• [Exercise prompt]: Locate the string "computer" in the records below. Copy every line where it occurs.

====== Data provided ======

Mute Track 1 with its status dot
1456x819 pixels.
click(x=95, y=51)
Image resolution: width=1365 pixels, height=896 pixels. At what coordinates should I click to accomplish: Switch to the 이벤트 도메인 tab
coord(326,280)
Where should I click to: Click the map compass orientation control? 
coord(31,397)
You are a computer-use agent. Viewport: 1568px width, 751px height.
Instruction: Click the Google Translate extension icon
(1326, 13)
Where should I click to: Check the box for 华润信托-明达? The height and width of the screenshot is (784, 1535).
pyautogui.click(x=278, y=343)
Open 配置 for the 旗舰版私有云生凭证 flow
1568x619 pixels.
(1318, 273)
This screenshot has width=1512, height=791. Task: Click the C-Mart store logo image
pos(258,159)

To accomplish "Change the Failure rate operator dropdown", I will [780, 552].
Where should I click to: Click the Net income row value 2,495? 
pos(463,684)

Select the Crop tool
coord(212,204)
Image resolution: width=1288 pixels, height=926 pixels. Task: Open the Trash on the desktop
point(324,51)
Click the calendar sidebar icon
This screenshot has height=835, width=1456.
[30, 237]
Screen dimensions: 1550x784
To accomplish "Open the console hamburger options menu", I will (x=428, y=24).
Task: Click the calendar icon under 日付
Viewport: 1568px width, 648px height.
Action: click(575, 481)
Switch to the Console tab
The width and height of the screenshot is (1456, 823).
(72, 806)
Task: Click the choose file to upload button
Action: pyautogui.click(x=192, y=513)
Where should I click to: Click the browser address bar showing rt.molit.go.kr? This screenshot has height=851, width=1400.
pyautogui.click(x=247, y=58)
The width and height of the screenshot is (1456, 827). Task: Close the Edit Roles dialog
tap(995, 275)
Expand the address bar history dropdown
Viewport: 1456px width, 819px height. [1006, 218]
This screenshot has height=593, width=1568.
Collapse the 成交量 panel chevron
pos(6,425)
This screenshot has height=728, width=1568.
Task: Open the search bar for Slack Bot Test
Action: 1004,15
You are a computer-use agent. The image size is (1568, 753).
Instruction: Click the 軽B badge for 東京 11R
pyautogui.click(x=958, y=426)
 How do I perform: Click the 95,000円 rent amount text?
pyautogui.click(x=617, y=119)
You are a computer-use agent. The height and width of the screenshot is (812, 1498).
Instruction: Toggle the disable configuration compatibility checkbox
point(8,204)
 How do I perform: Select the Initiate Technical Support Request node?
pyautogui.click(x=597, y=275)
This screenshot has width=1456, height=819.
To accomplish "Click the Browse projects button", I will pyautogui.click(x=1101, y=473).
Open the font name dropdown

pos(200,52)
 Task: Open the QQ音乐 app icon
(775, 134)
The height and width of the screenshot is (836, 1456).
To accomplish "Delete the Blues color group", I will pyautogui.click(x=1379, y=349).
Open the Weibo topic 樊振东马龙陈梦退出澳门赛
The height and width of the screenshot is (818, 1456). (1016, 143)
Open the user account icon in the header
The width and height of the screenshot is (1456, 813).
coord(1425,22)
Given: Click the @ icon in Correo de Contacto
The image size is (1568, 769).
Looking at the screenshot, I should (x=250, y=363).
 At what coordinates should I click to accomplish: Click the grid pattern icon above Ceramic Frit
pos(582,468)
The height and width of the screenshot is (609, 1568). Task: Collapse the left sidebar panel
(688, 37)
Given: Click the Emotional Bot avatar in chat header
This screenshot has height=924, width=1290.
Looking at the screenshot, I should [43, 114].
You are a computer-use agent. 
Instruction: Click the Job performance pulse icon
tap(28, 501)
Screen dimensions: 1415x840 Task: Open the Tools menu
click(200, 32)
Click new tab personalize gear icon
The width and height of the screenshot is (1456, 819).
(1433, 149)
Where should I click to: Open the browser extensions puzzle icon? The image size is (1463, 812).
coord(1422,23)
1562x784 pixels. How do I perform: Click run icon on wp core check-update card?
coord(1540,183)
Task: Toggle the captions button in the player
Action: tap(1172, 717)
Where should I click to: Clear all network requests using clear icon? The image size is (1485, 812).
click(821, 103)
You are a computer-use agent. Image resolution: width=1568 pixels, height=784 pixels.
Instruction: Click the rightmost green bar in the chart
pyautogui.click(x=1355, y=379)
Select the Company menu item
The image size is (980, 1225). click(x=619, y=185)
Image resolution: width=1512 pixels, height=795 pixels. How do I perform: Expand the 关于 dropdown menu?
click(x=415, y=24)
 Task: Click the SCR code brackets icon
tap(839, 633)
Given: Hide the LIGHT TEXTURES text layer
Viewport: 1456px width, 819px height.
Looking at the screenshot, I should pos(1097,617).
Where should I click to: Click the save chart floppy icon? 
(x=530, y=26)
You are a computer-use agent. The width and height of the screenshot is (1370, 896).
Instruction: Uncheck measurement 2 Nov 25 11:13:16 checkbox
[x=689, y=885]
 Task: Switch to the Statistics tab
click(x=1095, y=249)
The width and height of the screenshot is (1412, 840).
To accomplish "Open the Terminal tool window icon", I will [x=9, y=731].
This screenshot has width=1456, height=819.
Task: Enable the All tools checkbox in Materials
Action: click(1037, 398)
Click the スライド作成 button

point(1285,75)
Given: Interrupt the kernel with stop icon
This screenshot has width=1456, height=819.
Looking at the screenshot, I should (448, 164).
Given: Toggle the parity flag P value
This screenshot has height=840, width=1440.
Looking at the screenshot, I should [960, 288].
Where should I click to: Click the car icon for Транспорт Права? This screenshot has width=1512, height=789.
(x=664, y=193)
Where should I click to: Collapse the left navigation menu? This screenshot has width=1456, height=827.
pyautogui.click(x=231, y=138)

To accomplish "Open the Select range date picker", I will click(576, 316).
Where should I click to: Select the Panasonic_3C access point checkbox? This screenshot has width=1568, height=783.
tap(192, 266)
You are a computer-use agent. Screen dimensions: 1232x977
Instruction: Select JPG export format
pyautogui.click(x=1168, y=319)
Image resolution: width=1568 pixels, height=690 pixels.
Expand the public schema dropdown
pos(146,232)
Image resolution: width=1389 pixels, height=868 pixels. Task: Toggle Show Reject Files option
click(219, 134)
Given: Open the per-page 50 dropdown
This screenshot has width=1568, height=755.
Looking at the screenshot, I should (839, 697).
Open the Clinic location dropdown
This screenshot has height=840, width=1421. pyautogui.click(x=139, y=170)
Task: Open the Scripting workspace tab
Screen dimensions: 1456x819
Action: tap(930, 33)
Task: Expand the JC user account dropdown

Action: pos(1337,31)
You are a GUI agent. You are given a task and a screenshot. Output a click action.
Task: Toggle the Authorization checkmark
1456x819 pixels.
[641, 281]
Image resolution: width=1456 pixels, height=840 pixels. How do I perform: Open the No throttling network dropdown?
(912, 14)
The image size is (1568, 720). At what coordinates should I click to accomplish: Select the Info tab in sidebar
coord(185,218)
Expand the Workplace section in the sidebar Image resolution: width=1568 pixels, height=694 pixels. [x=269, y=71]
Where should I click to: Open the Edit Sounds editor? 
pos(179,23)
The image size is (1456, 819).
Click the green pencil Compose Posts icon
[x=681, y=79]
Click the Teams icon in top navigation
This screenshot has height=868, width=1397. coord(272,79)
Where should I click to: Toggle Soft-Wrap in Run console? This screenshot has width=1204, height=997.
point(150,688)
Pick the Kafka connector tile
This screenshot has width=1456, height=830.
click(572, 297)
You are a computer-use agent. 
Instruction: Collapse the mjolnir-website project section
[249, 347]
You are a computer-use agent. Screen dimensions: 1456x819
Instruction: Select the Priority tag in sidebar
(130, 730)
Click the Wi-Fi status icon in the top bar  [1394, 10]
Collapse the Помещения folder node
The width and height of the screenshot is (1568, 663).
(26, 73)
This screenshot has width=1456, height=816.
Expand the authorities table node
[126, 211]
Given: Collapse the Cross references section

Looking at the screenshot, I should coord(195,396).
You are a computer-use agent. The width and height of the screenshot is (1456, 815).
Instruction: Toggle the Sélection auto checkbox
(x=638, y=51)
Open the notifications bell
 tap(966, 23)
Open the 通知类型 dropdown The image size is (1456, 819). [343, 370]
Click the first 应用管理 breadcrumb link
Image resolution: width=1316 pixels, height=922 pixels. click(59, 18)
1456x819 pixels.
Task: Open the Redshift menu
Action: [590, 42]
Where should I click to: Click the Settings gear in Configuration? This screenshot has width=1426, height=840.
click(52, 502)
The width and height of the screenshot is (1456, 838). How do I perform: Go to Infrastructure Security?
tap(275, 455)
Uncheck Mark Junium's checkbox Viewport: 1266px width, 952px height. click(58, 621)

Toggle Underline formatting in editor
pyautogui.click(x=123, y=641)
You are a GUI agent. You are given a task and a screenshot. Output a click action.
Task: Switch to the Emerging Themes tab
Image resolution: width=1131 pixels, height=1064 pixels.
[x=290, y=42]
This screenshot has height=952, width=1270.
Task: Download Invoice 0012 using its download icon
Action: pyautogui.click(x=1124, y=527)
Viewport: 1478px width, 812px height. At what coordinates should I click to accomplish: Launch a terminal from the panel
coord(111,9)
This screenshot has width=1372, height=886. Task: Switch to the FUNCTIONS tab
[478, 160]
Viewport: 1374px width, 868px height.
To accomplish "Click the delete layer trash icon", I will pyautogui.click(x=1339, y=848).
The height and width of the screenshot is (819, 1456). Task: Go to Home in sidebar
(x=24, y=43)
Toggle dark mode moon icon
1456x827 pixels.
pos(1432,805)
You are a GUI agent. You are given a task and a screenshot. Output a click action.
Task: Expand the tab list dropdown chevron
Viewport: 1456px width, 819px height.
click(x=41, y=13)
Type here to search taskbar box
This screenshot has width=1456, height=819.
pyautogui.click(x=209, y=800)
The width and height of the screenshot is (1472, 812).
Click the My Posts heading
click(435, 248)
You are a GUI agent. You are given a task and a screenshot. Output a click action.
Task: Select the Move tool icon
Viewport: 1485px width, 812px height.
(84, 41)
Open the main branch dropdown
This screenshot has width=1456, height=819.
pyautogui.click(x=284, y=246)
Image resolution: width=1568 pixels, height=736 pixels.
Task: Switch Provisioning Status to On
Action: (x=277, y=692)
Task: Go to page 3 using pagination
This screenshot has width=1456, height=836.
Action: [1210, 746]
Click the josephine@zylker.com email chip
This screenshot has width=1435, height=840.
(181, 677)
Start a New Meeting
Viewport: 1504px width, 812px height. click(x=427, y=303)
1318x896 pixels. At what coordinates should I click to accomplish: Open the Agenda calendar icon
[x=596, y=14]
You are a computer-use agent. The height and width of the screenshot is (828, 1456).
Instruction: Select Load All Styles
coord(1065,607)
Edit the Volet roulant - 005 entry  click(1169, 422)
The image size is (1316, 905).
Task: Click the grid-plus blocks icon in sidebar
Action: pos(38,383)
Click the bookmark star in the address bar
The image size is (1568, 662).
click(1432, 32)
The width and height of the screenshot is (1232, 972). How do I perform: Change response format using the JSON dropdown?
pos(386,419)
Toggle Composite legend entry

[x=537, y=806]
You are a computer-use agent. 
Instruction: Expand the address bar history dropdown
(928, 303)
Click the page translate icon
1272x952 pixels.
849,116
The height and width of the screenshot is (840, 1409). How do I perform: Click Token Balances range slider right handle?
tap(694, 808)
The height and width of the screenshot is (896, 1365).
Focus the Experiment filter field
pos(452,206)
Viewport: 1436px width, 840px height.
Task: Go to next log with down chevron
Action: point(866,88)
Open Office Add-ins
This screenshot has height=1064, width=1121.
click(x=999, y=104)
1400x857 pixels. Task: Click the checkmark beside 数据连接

======

• [Task response]:
You are a computer-use agent. Viewport: 1568px width, 751px height.
You are a computer-use agent. The image size is (1568, 753).
You are a computer-use agent. The height and width of the screenshot is (812, 1498).
You are a computer-use agent. 
You are a computer-use agent. Image resolution: width=1568 pixels, height=784 pixels.
You are a computer-use agent. The width and height of the screenshot is (1370, 896).
You are a computer-use agent. Screen dimensions: 1232x977
You are a computer-use agent. 
You are a computer-use agent. Screen dimensions: 1456x819
You are a computer-use agent. The width and height of the screenshot is (1456, 815).
You are a computer-use agent. The height and width of the screenshot is (828, 1456).
You are a computer-use agent. 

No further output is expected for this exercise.